» **Work instruction**:
Format all of the data below as a Markdown table with the columns Row and Line. Put each nonblank line in its own numbered row and omit the blank lines.

» **Records provided**:

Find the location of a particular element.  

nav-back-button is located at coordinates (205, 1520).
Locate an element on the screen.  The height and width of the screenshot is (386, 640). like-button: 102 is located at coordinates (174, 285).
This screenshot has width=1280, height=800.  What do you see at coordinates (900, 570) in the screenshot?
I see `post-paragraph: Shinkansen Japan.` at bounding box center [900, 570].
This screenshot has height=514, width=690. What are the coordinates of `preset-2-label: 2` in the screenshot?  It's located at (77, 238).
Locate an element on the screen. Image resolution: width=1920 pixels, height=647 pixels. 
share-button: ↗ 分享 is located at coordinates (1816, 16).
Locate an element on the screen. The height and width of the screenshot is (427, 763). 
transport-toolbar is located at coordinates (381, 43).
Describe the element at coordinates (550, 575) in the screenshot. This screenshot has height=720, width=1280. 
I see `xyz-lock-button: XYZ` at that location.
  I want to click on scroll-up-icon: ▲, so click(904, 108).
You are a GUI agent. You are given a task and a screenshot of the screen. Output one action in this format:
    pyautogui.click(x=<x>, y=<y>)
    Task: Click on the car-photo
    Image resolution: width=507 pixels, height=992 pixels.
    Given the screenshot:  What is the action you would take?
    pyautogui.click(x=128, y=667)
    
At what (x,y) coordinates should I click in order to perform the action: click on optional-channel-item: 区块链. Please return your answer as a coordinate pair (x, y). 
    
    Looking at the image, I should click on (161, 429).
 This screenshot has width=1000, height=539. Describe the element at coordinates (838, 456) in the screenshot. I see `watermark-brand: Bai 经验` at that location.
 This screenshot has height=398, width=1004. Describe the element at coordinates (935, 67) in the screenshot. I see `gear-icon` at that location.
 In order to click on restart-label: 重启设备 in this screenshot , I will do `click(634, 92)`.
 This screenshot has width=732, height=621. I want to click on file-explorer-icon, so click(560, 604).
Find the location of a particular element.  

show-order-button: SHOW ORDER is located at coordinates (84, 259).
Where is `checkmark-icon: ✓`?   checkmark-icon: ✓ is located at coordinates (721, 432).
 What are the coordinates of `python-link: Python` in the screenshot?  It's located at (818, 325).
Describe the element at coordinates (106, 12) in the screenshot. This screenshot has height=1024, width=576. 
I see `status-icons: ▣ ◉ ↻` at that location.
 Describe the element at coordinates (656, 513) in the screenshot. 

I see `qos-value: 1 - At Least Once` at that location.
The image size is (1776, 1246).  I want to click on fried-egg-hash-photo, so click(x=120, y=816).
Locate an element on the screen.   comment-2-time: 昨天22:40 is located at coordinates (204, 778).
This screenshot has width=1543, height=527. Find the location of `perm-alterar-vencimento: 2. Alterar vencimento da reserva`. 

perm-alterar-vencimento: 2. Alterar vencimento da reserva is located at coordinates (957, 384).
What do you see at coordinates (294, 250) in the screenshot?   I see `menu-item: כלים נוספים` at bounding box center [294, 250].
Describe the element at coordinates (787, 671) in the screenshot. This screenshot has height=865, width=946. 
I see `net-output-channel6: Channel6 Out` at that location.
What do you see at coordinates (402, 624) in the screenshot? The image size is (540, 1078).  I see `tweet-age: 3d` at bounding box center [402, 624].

» **Solution to this problem**:
| Row | Line |
|---|---|
| 1 | Find the location of a particular element.   |
| 2 | nav-back-button is located at coordinates (205, 1520). |
| 3 | Locate an element on the screen.  The height and width of the screenshot is (386, 640). like-button: 102 is located at coordinates (174, 285). |
| 4 | This screenshot has width=1280, height=800.  What do you see at coordinates (900, 570) in the screenshot? |
| 5 | I see `post-paragraph: Shinkansen Japan.` at bounding box center [900, 570]. |
| 6 | This screenshot has height=514, width=690. What are the coordinates of `preset-2-label: 2` in the screenshot?  It's located at (77, 238). |
| 7 | Locate an element on the screen. Image resolution: width=1920 pixels, height=647 pixels.  |
| 8 | share-button: ↗ 分享 is located at coordinates (1816, 16). |
| 9 | Locate an element on the screen. The height and width of the screenshot is (427, 763).  |
| 10 | transport-toolbar is located at coordinates (381, 43). |
| 11 | Describe the element at coordinates (550, 575) in the screenshot. This screenshot has height=720, width=1280.  |
| 12 | I see `xyz-lock-button: XYZ` at that location. |
| 13 |   I want to click on scroll-up-icon: ▲, so click(904, 108). |
| 14 | You are a GUI agent. You are given a task and a screenshot of the screen. Output one action in this format: |
| 15 |     pyautogui.click(x=<x>, y=<y>) |
| 16 |     Task: Click on the car-photo |
| 17 |     Image resolution: width=507 pixels, height=992 pixels. |
| 18 |     Given the screenshot:  What is the action you would take? |
| 19 |     pyautogui.click(x=128, y=667) |
| 20 | At what (x,y) coordinates should I click in order to perform the action: click on optional-channel-item: 区块链. Please return your answer as a coordinate pair (x, y).  |
| 21 |     Looking at the image, I should click on (161, 429). |
| 22 |  This screenshot has width=1000, height=539. Describe the element at coordinates (838, 456) in the screenshot. I see `watermark-brand: Bai 经验` at that location. |
| 23 |  This screenshot has height=398, width=1004. Describe the element at coordinates (935, 67) in the screenshot. I see `gear-icon` at that location. |
| 24 |  In order to click on restart-label: 重启设备 in this screenshot , I will do `click(634, 92)`. |
| 25 |  This screenshot has width=732, height=621. I want to click on file-explorer-icon, so click(560, 604). |
| 26 | Find the location of a particular element.   |
| 27 | show-order-button: SHOW ORDER is located at coordinates (84, 259). |
| 28 | Where is `checkmark-icon: ✓`?   checkmark-icon: ✓ is located at coordinates (721, 432). |
| 29 |  What are the coordinates of `python-link: Python` in the screenshot?  It's located at (818, 325). |
| 30 | Describe the element at coordinates (106, 12) in the screenshot. This screenshot has height=1024, width=576.  |
| 31 | I see `status-icons: ▣ ◉ ↻` at that location. |
| 32 |  Describe the element at coordinates (656, 513) in the screenshot.  |
| 33 | I see `qos-value: 1 - At Least Once` at that location. |
| 34 | The image size is (1776, 1246).  I want to click on fried-egg-hash-photo, so click(x=120, y=816). |
| 35 | Locate an element on the screen.   comment-2-time: 昨天22:40 is located at coordinates (204, 778). |
| 36 | This screenshot has width=1543, height=527. Find the location of `perm-alterar-vencimento: 2. Alterar vencimento da reserva`.  |
| 37 | perm-alterar-vencimento: 2. Alterar vencimento da reserva is located at coordinates (957, 384). |
| 38 | What do you see at coordinates (294, 250) in the screenshot?   I see `menu-item: כלים נוספים` at bounding box center [294, 250]. |
| 39 | Describe the element at coordinates (787, 671) in the screenshot. This screenshot has height=865, width=946.  |
| 40 | I see `net-output-channel6: Channel6 Out` at that location. |
| 41 | What do you see at coordinates (402, 624) in the screenshot? The image size is (540, 1078).  I see `tweet-age: 3d` at bounding box center [402, 624]. |